A collaboration between the Diabetes Trials Unit and the Department of Psychiatry at the University of Oxford, and the global healthcare company, Novo Nordisk, the trial will examine whether semaglutide, a tablet used to treat diabetes, can change the course of the earliest changes that happen in the brains of people at risk of developing Alzheimer's dementia.
The Impact of Semaglutide in Amyloid Positivity (ISAP) trial will recruit 88 volunteers currently living without dementia from five UK clinical sites in: Oxford, Imperial College London, University College London, Exeter, and Bristol. Participants will have a PET (Positron emission tomography) head scan to check levels of amyloid protein in their brains. Scientists believe that higher levels of this protein are linked to an increased future risk of dementia. This new study is at the forefront of research that tests the concept that the long 'preclinical' stage of dementia, that is, the 10-20 years period during which the condition develops, but people do not have symptoms, is a window of opportunity to interfere with the disease process and delay or even prevent dementia.
Dr Ivan Koychev, ISAP Chief Investigator and Trial Steering Committee Co-Chair, Department of Psychiatry, University of Oxford, said: "The ISAP study uses a type of drug prescribed for diabetes, and for which there already are data suggesting that it is linked to a lower risk of dementia.

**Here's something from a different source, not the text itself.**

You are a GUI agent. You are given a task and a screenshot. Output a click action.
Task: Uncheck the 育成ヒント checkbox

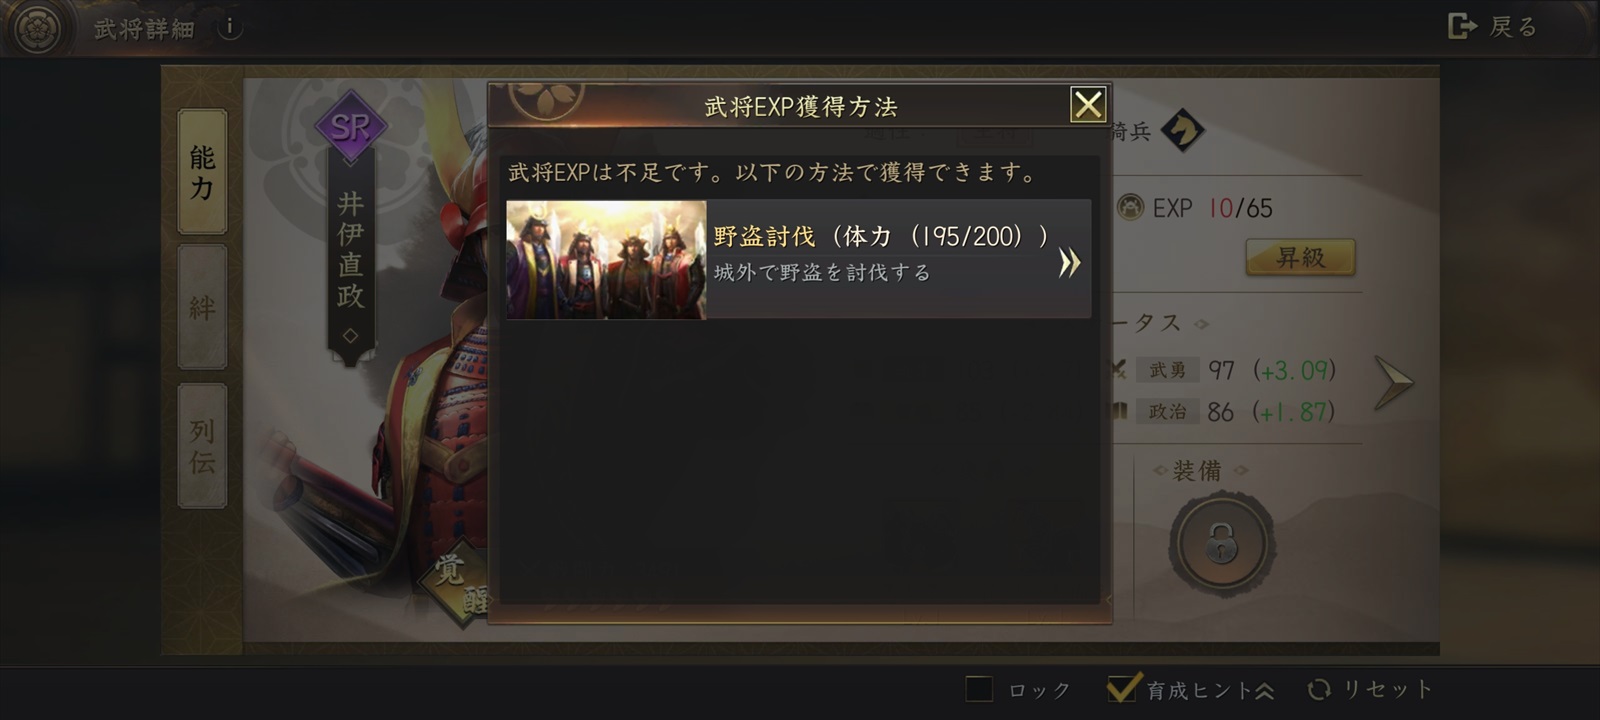point(1122,688)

We will test if it interferes in the preclinical and very early symptomatic stages with the underlying mechanisms driving Alzheimer's disease - tau protein accumulation and neuroinflammation. The obvious advantage of exploring compounds already in clinical practice is that we cut years from drug development as their safety has already been tested. This innovative study builds on the existing collaboration between the University of Oxford and Novo Nordisk, as well as the Oxford-based Dementias Platform UK project and the Oxford Health Biomedical Research Centre, which aim to accelerate research into stopping dementia before it causes symptoms."
Trial participants who have high amyloid protein levels in their brains will have further PET head scans to determine levels of the protein. These scans will check also for tau protein, which is thought to damage nerves, and to estimate levels of inflammation in the brain. Volunteers will then be asked to take either semaglutide, a drug used currently for type 2 diabetes, or a placebo tablet, every day for one year. Researchers will repeat the tau and inflammation scans to see if those taking the semaglutide drug have lower levels of tau protein and inflammation in their brains compared with people taking placebo.
Emeritus Professor Rury Holman, Co-Chair of the Trial Steering Committee, Diabetes Trials Unit, OCDEM, University of Oxford, said: "Developing an effective disease modifying therapy for Alzheimer's disease remains one of the key unmet needs of modern medicine given the increasing numbers of people developing this condition and the associated disability, societal costs, and reduced life expectancy. ISAP is another great example of academia and industry working together for the benefit of patients."